Stored data entries:
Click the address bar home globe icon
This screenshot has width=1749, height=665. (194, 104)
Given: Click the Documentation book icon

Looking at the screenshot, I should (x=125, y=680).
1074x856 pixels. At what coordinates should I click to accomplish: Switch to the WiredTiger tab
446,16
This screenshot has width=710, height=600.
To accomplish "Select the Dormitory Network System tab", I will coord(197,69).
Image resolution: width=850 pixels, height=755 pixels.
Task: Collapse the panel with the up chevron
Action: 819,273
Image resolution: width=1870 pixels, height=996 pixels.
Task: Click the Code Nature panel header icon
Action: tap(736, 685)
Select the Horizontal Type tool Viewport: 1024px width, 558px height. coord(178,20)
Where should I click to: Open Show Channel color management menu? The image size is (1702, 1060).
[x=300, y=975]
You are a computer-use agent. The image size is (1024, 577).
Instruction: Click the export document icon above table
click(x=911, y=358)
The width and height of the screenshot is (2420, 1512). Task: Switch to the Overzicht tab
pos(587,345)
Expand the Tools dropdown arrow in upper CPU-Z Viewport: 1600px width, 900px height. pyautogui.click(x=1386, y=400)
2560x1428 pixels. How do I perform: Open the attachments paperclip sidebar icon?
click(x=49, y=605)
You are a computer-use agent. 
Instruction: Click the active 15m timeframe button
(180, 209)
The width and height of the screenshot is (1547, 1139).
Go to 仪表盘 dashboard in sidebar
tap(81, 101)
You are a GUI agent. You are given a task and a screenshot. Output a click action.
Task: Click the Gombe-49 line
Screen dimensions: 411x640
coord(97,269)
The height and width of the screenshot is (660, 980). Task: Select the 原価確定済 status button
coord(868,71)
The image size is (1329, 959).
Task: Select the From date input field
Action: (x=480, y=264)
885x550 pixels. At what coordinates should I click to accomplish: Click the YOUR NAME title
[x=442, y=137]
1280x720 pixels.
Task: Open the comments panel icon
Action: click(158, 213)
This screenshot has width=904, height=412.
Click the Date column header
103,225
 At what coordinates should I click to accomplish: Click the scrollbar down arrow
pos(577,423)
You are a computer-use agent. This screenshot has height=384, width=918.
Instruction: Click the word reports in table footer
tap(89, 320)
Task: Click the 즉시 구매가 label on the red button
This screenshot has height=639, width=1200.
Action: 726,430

**Assignment**
Every line above that holds the string "agent" should be copied out.

**Expected output**
You are a computer-use agent. The image size is (1024, 577).
You are a computer-use agent. 
You are a GUI agent. You are given a task and a screenshot. Output a click action.
You are a computer-use agent. This screenshot has height=384, width=918.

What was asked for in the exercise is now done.